ACTIVITY — Write out nothing but the lines from the one containing "The width and" through the last line below, both included, and without the pictures.

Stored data
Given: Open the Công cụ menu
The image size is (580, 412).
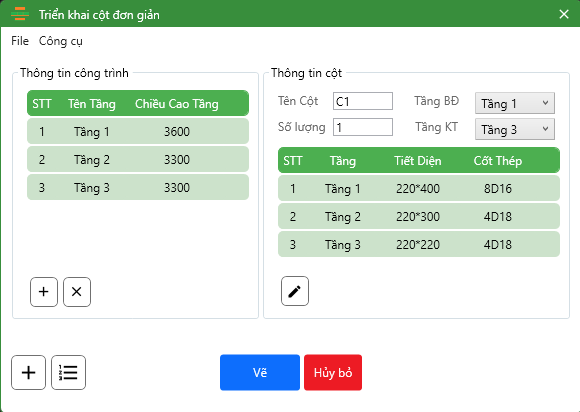Looking at the screenshot, I should click(61, 41).
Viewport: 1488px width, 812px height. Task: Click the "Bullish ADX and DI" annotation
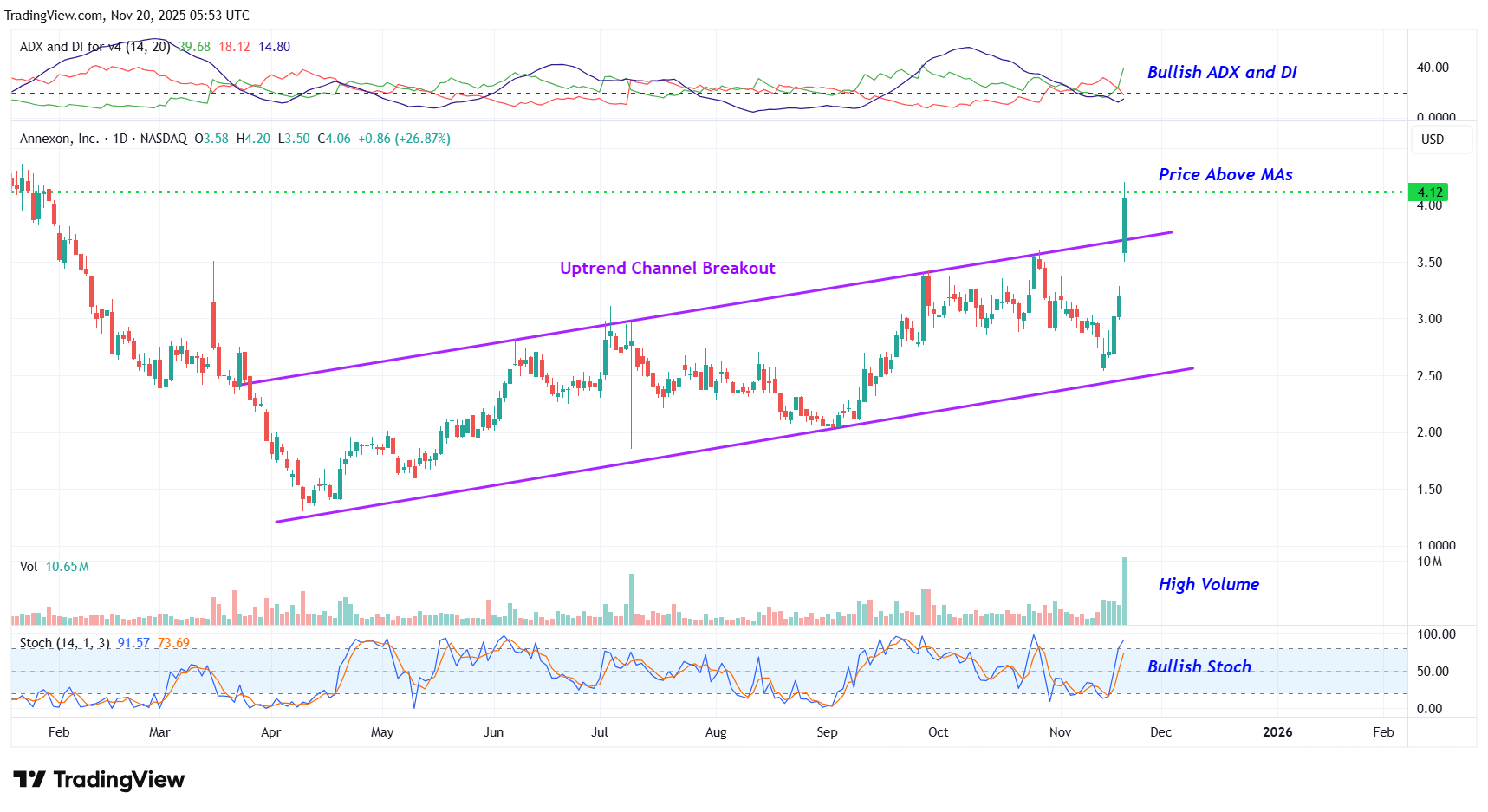1221,73
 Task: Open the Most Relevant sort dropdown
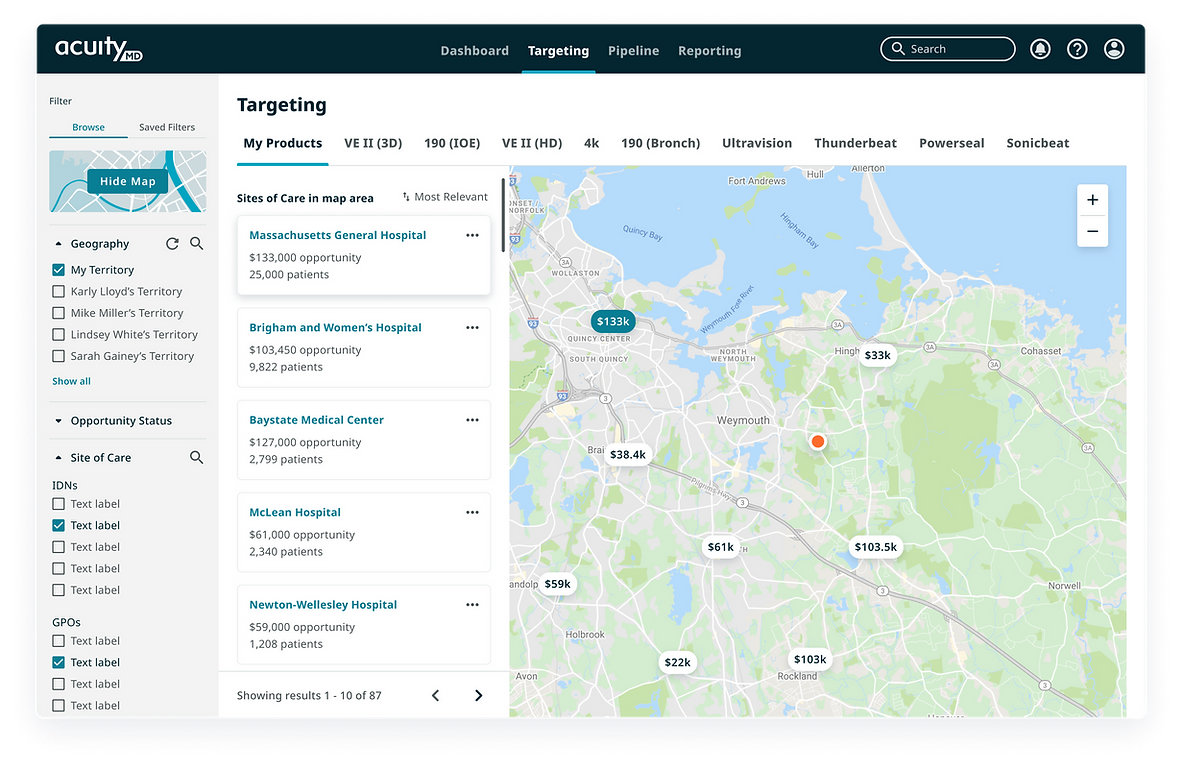tap(444, 196)
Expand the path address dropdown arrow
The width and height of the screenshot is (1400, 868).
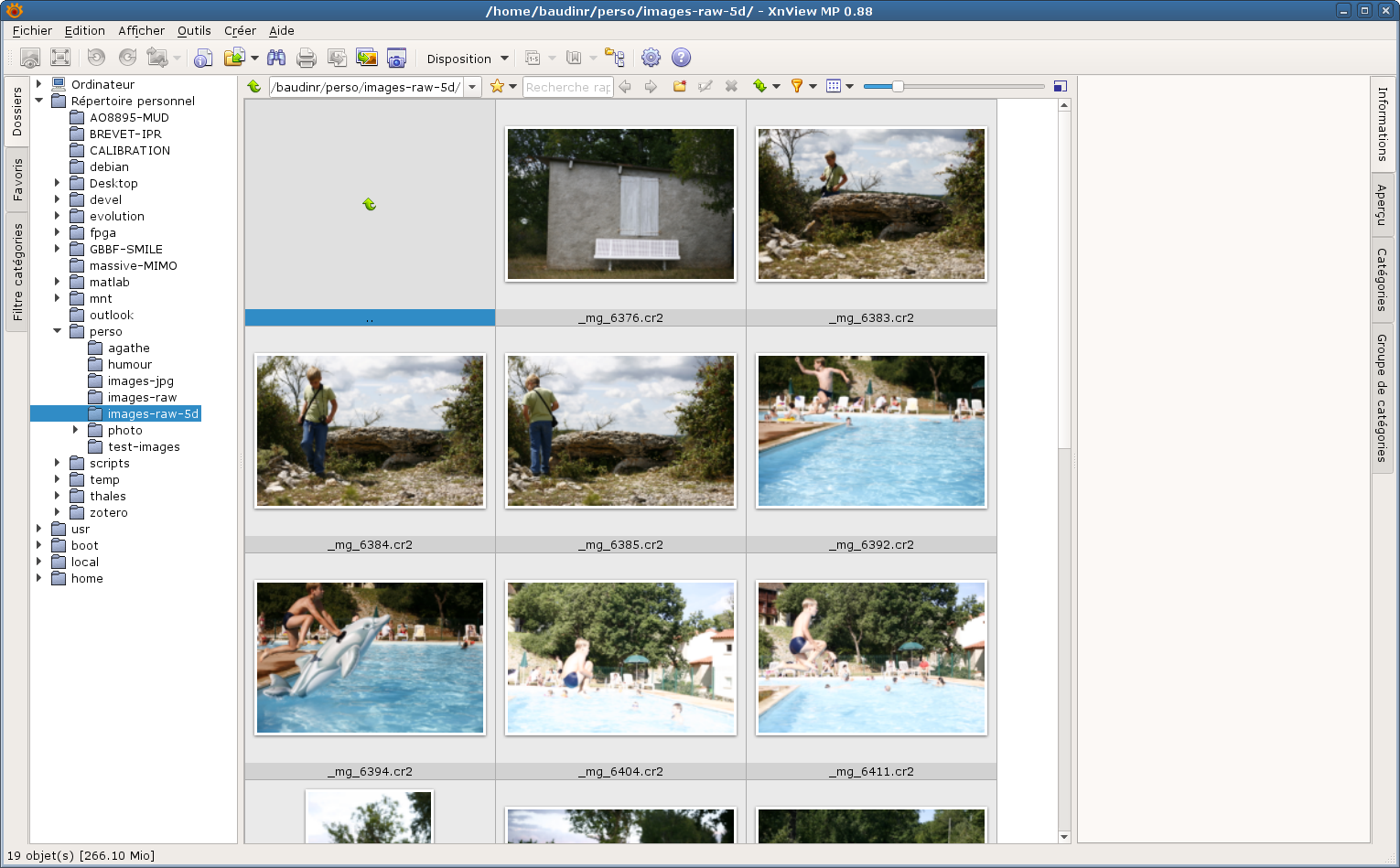coord(472,87)
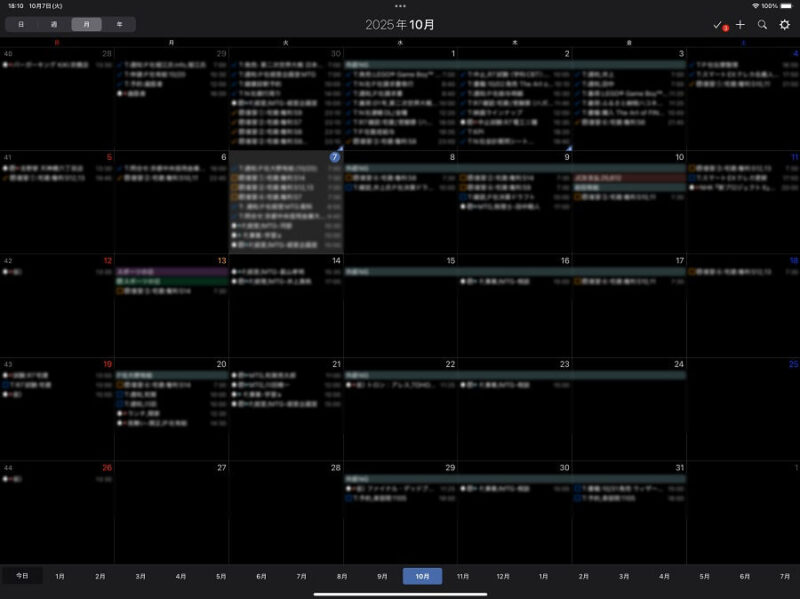800x599 pixels.
Task: Expand overflow events triangle on September 30
Action: (x=339, y=146)
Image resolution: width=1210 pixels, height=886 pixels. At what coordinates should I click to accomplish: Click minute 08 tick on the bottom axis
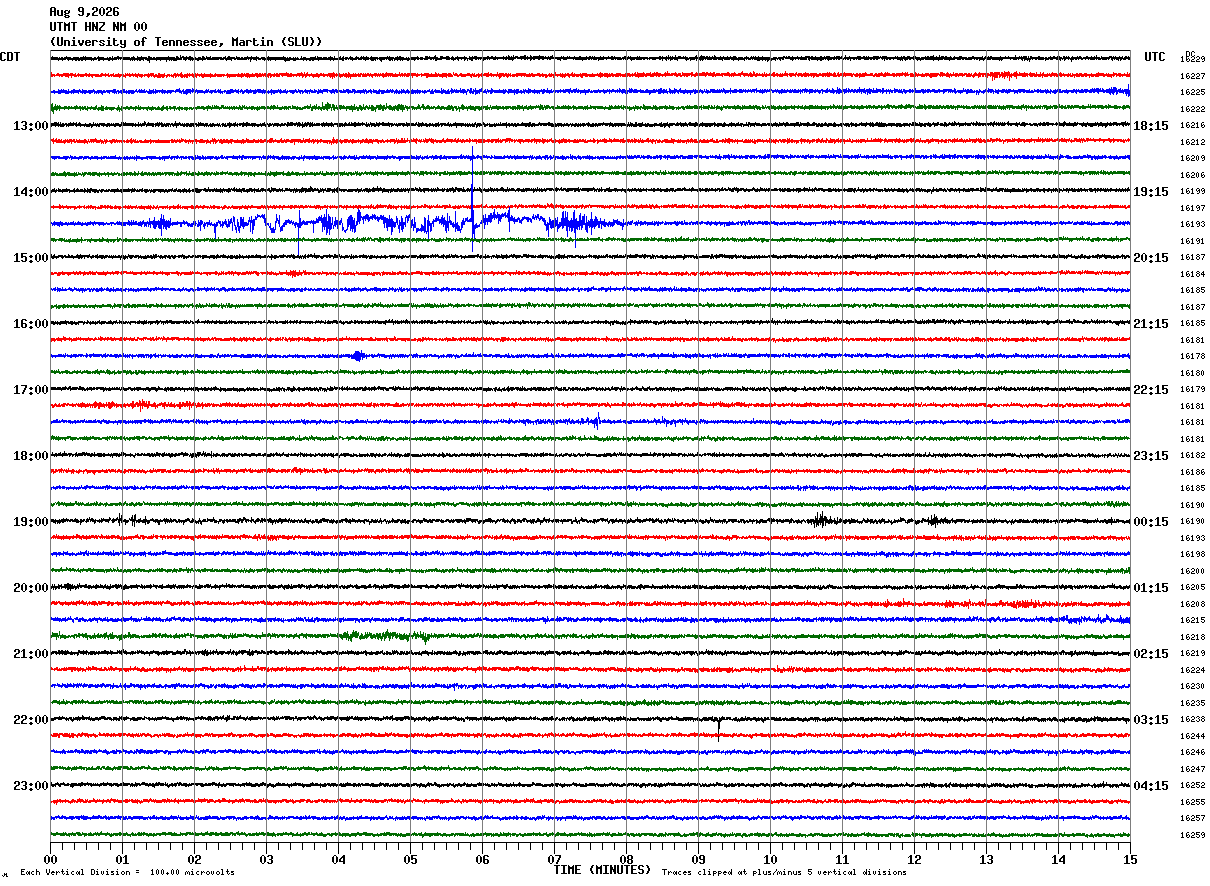point(626,859)
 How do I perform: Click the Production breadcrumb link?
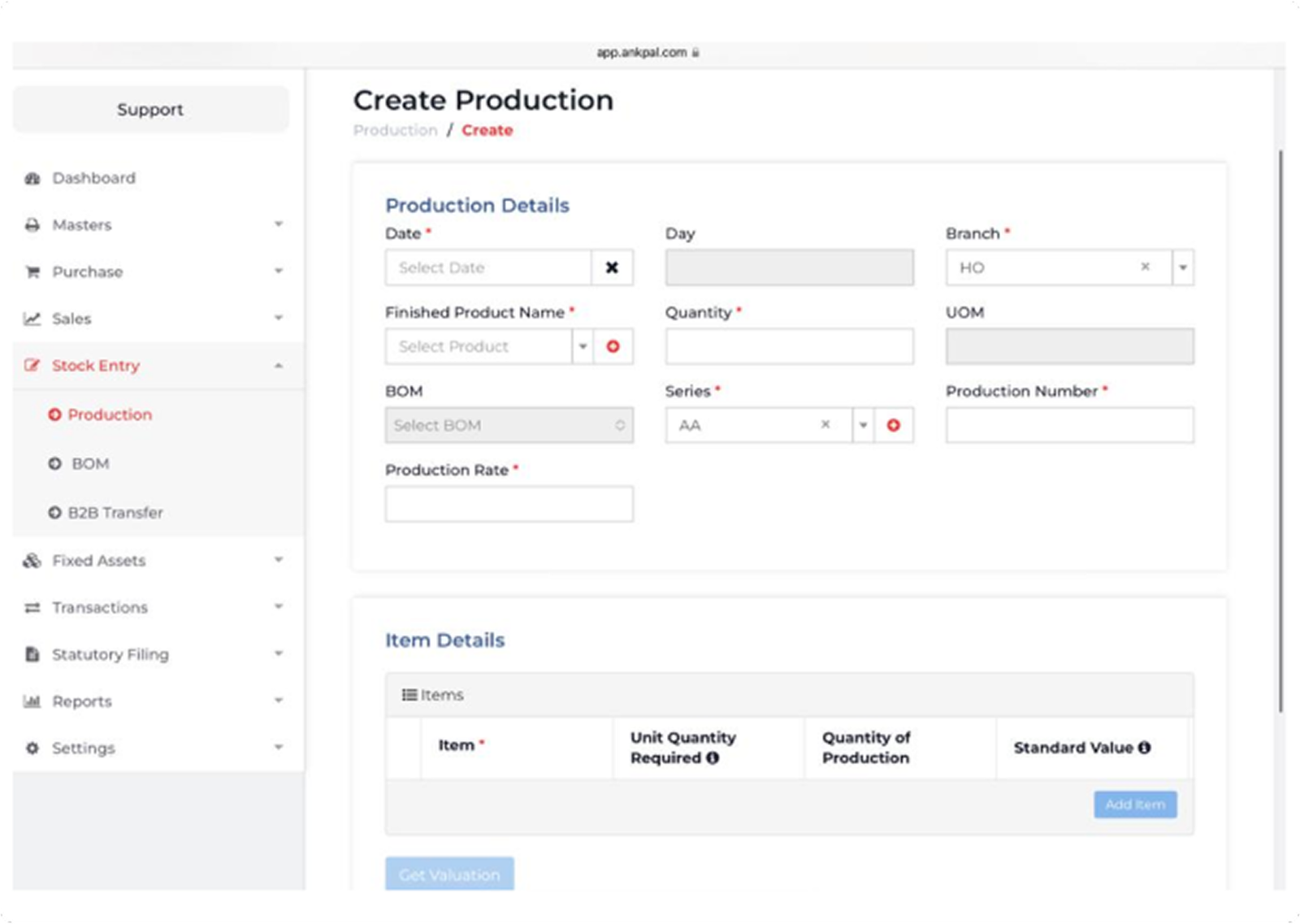point(395,130)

SOLUTION TO THIS EXERCISE —
The width and height of the screenshot is (1400, 868).
coord(472,87)
800x599 pixels.
Task: Expand overflow events triangle on September 30
Action: (x=339, y=146)
Image resolution: width=1210 pixels, height=886 pixels. At what coordinates should I click to accomplish: Click minute 08 tick on the bottom axis
point(626,859)
 How do I perform: Click the Production breadcrumb link?
point(395,130)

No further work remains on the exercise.